Today's bit of weirdness26 Sep 2016
The recent Lawfare Podcast episode "Disrupting ISIS Recruitment Online" makes fascinating listening. It's a recording of a panel discussion consisting of two Google-affiliated companies that do targeted advertising aimed at, well, disrupting ISIS online recruitment, and the US Undersecretary of State for Public Diplomacy and Public Affairs.

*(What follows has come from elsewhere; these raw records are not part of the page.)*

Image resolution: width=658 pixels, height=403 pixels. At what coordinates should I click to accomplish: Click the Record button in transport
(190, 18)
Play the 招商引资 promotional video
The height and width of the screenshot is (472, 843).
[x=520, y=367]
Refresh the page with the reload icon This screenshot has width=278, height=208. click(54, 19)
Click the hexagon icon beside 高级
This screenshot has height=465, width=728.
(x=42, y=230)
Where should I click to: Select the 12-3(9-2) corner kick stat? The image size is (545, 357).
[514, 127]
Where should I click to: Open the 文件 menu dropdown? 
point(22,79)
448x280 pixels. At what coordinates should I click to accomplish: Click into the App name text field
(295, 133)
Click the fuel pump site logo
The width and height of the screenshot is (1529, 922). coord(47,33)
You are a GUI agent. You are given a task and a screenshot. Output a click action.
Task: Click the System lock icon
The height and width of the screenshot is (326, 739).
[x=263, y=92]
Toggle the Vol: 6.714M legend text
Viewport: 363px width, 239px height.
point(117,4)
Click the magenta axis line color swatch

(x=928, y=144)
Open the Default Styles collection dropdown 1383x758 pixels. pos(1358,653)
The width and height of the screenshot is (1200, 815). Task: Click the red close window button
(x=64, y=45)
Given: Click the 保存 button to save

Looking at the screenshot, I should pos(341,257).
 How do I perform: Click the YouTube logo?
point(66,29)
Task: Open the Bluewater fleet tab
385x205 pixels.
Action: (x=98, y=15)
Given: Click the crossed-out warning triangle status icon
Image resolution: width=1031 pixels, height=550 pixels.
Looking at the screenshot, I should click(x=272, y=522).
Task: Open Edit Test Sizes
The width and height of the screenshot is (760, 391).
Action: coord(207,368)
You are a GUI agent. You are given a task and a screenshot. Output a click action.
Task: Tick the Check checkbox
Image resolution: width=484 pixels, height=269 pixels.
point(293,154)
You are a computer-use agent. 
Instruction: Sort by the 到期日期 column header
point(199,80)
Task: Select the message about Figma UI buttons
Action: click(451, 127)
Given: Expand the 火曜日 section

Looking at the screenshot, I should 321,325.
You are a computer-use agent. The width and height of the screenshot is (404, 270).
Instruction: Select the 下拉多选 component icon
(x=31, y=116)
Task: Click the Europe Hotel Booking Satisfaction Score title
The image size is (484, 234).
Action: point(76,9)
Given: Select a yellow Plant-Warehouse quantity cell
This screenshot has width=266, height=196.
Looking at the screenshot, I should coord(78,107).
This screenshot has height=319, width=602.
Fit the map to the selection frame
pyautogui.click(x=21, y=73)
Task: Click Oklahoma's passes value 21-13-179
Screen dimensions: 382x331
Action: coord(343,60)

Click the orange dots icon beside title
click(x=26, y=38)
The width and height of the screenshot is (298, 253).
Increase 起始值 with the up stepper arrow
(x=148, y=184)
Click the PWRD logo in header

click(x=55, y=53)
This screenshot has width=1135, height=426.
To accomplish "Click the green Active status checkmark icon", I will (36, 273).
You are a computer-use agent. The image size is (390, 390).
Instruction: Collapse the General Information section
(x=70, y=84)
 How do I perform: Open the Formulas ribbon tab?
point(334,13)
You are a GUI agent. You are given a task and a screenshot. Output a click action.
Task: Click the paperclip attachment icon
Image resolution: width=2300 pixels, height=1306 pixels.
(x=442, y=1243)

It is, at first listen, profoundly weird to hear the jargon of online advertising applied to propaganda. (It's propaganda I agree with, but propaganda nonetheless.) But then I realized where I'd come across the idea before: Robert A. Heinlein's "If This Goes On --". Here's a quote:
'I'm in the Psych & Propaganda Bureau,' he told me, 'under Colonel Novak. Just now I'm writing a series of oh-so-respectful articles about the private life of the Prophet and his acolytes and attending priests, how many servants they have, how much it costs to run the Palace, all about the fancy ceremonies and rituals, and such junk. All of it perfectly true, of course, and told with unctuous approval. But I lay it on a shade too thick. The emphasis is on the jewels and the solid gold trappings and how much it all costs, and keep telling the yokels what a privilege it is for them to be permitted to pay for such frippery and how flattered they should feel that God's representative on earth lets them take care of him.'
'I guess I don't get it,' I said, frowning. 'People like that circusy stuff. Look at the way the tourists to New Jerusalem scramble for tickets to a Temple ceremony.'
'Sure, sure-but we don't peddle this stuff to people on a holiday to New Jerusalem; we syndicate it to little local papers in poor farming communities in the Mississippi Valley, and in the Deep South, and in the back country of New England. That is to say, we spread it among some of the poorest and most puritanical elements of the population, people who are emotionally convinced that poverty and virtue are the same thing. It grates on their nerves; in time it should soften them up and make doubters of them.'
'Do you seriously expect to start a rebellion with picayune stuff like that?'
'It's not picayune stuff, because it acts directly on their emotions, below the logical level. You can sway a thousand men by appealing to their prejudices quicker than you can convince one man by logic.. You can sway a thousand men by appealing to their prejudices quicker than you can convince one man by logic. It doesn't have to be a prejudice about an important matter either. Johnnie, you savvy how to use connotation indices, don't you?'
'Well, yes and no. I know what they are; they are supposed to measure the emotional effects of words.'
'That's true, as far as it goes. But the index of a word isn't fixed like the twelve inches in a foot; it is a complex variable function depending on context, age and sex and occupation of the listener, the locale and a dozen other things. An index is a particular solution of the variable that tells you whether a particular word is used in a particular fashion to a particular reader or type of reader will affect that person favorably, unfavorably, or simply leave him cold. Given proper measurements of the group addressed it can be as mathematically exact as any branch of engineering. We never have all the data we need so it remains an art-but a very precise art, especially as we employ "feedback" through field sampling. Each article I do is a little more annoying than the last-and the reader never knows why.'
I'll leave my ambivalence about Lawfare for another day. For now: the podcast makes fascinating listening, and if you haven't read "If This Goes On--", I highly recommend it.